I'm half-convinced that certain bookstores are magic: you find in them amazing books that you didn't know you wanted. I've had very good luck with this at Page One Books in Albuquerque (should any of you ever be passing through Albuquerque for some reason). Some months ago I found
St. Nazaire Commando, by Stuart Chant-Sempill, an account of his participation in the famous raid and his subsequent time as a POW. (Possibly the best thing, though, is that when googling to find about more about its author, I discovered the story of his brother-in-law
Sir Ewan Forbes, 11th Baronet of Craigievar. Female assigned as birth and christened Elizabeth, Sir Ewan became a doctor, began living as a man in 1945, re-registered his birth certificate as male in 1952 [!!!], married a woman the same year, and in 1968 successfully inherited the baronetcy, which legally was restricted to male heirs, despite a legal challenge claiming he was a woman. What I've been able to find out suggests that he may have had an intersex condition that made his legal case a bit easier to argue; nevertheless, I boggle at both his courage and his success.)

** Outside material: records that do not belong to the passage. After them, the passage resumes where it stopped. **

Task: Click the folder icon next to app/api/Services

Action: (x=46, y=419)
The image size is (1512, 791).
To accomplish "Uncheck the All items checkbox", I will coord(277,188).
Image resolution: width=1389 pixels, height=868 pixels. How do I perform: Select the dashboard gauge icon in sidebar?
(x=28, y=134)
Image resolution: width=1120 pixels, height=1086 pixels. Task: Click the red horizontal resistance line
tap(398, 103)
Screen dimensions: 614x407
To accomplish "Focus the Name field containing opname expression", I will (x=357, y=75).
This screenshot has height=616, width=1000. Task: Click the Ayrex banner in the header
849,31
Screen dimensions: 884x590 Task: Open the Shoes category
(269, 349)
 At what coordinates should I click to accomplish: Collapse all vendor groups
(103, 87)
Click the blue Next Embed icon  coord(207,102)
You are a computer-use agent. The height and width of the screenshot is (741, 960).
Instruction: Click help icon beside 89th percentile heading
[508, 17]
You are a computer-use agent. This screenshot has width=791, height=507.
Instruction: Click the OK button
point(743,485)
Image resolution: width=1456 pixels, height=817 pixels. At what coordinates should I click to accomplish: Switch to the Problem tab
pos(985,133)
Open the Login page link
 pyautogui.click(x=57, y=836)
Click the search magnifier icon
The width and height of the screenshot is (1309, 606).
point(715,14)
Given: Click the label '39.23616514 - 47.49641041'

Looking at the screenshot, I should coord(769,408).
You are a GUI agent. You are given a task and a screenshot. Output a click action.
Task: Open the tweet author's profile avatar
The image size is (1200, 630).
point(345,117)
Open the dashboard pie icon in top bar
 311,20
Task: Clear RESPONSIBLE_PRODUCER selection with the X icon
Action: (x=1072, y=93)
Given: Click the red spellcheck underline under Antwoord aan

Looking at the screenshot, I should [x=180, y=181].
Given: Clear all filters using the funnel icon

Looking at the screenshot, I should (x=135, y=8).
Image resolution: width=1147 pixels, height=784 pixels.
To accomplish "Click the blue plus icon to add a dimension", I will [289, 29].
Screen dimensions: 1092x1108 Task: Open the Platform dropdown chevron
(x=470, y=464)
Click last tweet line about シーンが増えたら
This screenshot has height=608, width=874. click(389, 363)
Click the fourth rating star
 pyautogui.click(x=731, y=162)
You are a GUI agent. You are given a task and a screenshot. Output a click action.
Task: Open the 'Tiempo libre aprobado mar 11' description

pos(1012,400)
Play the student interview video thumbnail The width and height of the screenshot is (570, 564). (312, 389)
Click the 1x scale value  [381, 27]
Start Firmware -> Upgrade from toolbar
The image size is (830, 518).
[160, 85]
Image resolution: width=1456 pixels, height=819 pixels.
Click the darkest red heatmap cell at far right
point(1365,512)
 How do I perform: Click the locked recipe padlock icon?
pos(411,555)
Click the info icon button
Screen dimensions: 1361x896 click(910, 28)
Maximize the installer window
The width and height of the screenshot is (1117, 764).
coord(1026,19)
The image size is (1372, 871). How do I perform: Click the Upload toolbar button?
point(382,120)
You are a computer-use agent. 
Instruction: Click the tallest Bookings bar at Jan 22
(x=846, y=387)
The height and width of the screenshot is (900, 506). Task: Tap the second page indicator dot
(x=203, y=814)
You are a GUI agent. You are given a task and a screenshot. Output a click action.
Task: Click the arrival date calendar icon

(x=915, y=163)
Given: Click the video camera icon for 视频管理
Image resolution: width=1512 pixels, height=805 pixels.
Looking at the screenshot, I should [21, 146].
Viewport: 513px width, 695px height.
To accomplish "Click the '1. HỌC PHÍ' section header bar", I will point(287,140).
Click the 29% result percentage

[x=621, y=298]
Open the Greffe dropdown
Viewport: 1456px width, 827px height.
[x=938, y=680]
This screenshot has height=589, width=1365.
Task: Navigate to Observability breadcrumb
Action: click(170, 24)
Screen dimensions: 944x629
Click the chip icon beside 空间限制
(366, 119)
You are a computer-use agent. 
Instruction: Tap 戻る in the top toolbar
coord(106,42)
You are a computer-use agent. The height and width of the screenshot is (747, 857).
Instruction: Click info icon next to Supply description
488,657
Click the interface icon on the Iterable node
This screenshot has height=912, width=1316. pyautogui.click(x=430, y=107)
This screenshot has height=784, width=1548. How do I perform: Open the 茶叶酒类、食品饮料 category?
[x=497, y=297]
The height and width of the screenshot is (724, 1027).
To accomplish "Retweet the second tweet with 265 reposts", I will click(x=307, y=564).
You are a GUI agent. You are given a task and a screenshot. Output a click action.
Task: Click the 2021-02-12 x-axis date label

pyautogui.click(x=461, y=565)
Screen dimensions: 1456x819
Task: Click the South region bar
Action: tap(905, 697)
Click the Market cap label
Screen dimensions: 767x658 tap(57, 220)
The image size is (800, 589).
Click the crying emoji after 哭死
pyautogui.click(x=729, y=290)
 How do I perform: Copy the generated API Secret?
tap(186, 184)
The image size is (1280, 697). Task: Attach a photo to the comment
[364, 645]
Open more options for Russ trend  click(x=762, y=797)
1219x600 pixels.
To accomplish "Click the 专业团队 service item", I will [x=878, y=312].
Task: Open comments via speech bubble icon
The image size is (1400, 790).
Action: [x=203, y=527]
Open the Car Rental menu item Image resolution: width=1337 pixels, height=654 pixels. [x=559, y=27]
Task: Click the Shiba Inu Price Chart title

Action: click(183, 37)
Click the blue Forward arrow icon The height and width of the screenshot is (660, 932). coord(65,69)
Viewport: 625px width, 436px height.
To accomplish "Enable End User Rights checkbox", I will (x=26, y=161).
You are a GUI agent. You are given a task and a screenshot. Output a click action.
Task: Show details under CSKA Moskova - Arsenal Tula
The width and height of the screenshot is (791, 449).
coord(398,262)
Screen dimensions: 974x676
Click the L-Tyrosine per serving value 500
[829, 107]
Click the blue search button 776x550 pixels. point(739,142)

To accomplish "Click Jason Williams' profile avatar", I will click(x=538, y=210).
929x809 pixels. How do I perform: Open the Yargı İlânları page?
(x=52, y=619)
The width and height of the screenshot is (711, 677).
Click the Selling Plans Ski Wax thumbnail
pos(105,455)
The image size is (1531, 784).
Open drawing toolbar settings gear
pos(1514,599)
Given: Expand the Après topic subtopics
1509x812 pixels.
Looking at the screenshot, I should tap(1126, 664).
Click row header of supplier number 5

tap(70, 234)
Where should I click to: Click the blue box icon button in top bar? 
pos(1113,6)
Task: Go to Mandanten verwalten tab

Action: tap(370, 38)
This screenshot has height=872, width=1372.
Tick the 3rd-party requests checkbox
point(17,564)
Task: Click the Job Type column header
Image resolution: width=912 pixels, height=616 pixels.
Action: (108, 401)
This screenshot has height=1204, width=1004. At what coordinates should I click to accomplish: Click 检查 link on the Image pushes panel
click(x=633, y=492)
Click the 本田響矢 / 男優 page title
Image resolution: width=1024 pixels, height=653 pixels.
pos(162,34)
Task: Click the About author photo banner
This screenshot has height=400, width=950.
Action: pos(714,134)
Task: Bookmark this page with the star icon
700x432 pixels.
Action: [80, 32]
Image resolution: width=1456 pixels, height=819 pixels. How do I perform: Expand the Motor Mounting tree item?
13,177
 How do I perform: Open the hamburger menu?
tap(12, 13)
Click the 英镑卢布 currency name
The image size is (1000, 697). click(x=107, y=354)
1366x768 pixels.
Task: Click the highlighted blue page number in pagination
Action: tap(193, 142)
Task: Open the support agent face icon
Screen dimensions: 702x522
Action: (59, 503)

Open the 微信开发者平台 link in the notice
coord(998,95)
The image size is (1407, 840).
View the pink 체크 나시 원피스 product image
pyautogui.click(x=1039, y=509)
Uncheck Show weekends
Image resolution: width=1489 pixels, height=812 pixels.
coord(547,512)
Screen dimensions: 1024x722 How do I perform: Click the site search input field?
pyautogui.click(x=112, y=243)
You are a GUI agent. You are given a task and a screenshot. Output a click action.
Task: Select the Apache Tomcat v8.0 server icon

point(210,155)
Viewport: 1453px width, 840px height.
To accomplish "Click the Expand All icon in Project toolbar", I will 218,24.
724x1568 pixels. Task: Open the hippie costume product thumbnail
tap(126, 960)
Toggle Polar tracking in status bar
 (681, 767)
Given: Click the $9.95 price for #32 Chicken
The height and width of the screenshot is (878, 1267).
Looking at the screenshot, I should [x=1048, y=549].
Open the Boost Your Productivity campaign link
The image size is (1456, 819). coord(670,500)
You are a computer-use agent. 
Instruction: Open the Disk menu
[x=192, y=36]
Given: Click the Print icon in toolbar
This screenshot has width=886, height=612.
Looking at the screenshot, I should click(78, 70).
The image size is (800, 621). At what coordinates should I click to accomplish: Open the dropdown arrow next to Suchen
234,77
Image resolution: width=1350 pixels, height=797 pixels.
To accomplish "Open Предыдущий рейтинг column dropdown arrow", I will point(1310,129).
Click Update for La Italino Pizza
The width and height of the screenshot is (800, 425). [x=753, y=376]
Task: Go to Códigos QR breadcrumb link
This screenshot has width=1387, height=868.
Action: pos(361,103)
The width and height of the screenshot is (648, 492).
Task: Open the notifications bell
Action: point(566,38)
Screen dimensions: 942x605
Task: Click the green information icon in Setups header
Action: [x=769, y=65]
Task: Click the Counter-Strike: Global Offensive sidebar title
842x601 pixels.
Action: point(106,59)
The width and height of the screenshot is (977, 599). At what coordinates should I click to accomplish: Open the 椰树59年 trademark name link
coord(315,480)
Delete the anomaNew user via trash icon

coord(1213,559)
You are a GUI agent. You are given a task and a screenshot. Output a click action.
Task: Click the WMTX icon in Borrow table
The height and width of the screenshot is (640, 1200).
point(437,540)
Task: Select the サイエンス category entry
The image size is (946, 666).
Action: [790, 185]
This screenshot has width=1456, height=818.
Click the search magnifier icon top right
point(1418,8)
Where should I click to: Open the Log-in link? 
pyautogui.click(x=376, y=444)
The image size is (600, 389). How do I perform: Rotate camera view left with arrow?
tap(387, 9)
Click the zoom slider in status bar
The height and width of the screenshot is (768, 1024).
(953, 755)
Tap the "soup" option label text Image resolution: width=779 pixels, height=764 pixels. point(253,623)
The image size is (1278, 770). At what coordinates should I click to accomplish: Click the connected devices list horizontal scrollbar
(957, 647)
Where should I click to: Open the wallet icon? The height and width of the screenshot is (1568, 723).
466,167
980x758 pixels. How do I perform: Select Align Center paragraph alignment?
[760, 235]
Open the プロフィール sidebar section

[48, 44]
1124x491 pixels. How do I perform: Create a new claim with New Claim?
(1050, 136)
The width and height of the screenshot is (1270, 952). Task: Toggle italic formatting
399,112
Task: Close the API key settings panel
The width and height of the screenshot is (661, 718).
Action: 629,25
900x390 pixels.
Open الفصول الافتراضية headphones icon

Anyway, on yesterday's trip to said bookstore I found a 1959 American edition of Peter Wildeblood's
Against the Law. Wildeblood, along with Michael Pitt-Rivers and Lord Montagu of Beaulieu, was in a famous 1954 case convicted of homosexual offenses (committed in private with his lover); he was sentenced to 18 months in prison. Unlike the other two men, Wildeblood, while denying the specific charges against him, admitted his homosexuality from the witness box and reitered it in
Against the Law, which he wrote soon after getting out of prison. Wildeblood later testified before the
Wolfenden Committee, which in 1957 recommended the decriminalization of homosexuality in Britain.